So begins Inhumanity, the new phase in the aftermath of Infinity. Is this an event book? Well, there’s a checklist in the back of Inhumanity #1, but it looks as though it won’t be following an event book format. How to classify this book is less important than what happens in it, though. Writer Matt Fraction takes a decidedly different tone with the Inhuman Queen Medusa than he did over in FF, and a much less bombastic one than he did in the train wreck of Fear Itself. Here, he gives us a lot of important backstory and set-up for the current state of the Inhumans, through the narration of Karnak, one of the Royal Family gifted with the ability to see and exploit flaws.
The beginning of Inhumanity #1 is a bit questionable, as the Avengers send Bruce Banner of all people to handle grief counseling with Karnak, who seems shell-shocked after Attilan exploded over Manhattan – a ploy by Black Bolt to stop Thanos from killing an entire generation of Inhumans – and then the minute Karnak’s distress flares up, the Avengers actually attack and imprison him for some reason. It serves the purpose of calming him down and getting him to talk, which he does. He explains that he’s figured out that Black Bolt had worked with Maximus to make the sacrifice of Attilan a way to ensure Inhuman survival, as Maximus developed a bomb based on the Terrigen Mists which give each Inhuman special abilities (and sometimes very weird apperances) when they come of age. The destruction of the floating city due to Black Bolt’s mega-destructive voice also triggered the bomb, sending a massive blast of Terrigen out into the world, transforming dormant Inhumans that no one knew existed, bolstering the population with potentially millions of new members.

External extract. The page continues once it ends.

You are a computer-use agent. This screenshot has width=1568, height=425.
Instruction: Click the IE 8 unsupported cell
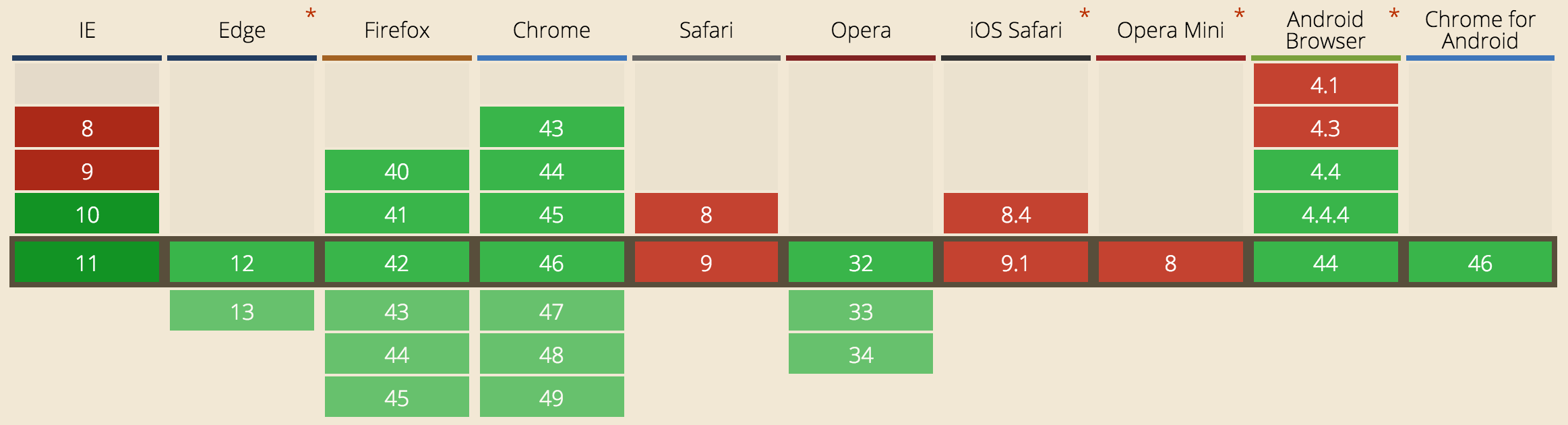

Karnak relates the history of the Inhumans – 25,000 years ago, the Kree came to Earth and juiced up some of early homo sapiens into inhomo supremis, then left to watch what would develop. The ancient leader Randac, developer of the Terrigen Mist, was the first transformed, and is part of the storied history of their society. However, it never occurred to them until now that there were early Inhumans who didn’t really want to follow Randac’s way, so they went out to live and breed among regular humans. Thus, the Inhuman seed had spread throughout humanity, and now people who thought they were average joes are suddenly cocooning and emerging with wild superpowers and extreme makeovers. Then, in a moment of clarity, Karnak somehow realizes that he himself is the flaw in the tapestry of what’s to come, he insists that Medusa forget the past entirely in order to save the future, and then breaks out of an unbreakable cell just so he can jump to his death.
It’s a pretty strong and somewhat eerie first issue, with impressive artwork from Olivier Coipel, making an entire issue of what is essentially a Karnak monologue compelling to see. What’s more is that Karnak’s final words may also serve as a warning to all die-hard continuity sticklers that the realm of the Inhumans is never going to go back to what it was before, and this new era where anybody can be an Inhuman will make the isolated enclave way of life impossible to regain. You’re no longer going to have the classic Inhumans – it’s Marvel NOW and everything’s going to change… probably to make it a bit more movie-ready. So if you’re not down with that, you might as well take a swan dive to street pizza, because you’re not going to deal well with the new order.
That said, Fraction writes Karnak and Medusa very well here, making this transition to a New Era of Inhumanity seem logical. It will be interesting to see how a Royal Family adjusts to the complete loss of kingdom and power. Aside from watching the haughty royals adjust, though, I’m still not entirely sure how this new status quo is going to make itself different from what Marvel already has in the X-Men. Normal joes hit puberty and get crazy powers and have to deal with them – that’s been the mutant thing for 50 years. Now it’s also the Inhuman thing, although it’s happening to older folks, too, and I guess it won’t be an ongoing effect, but rather a single moment in time that changes millions. I suppose, there will be a lot of Kree shenanigans to come, given Karnak’s vision, so the whole space-baby notion may take things in a different direction. So there, I just talked myself out of a criticism. Huzzah!
Overall, Inhumanity is interesting, it does what it needs to do to catch new readers up to speed, and it has me hooked to see what unfolds, and the first issue has prepared me to accept that the classic version of the Inhumans as created by Jack Kirby and Stan Lee back in 1965 is probably gone for good. Now, your pizza guy could be an Inhuman, and oh, what a great point-of-view character he’d make for an Inhumans movie…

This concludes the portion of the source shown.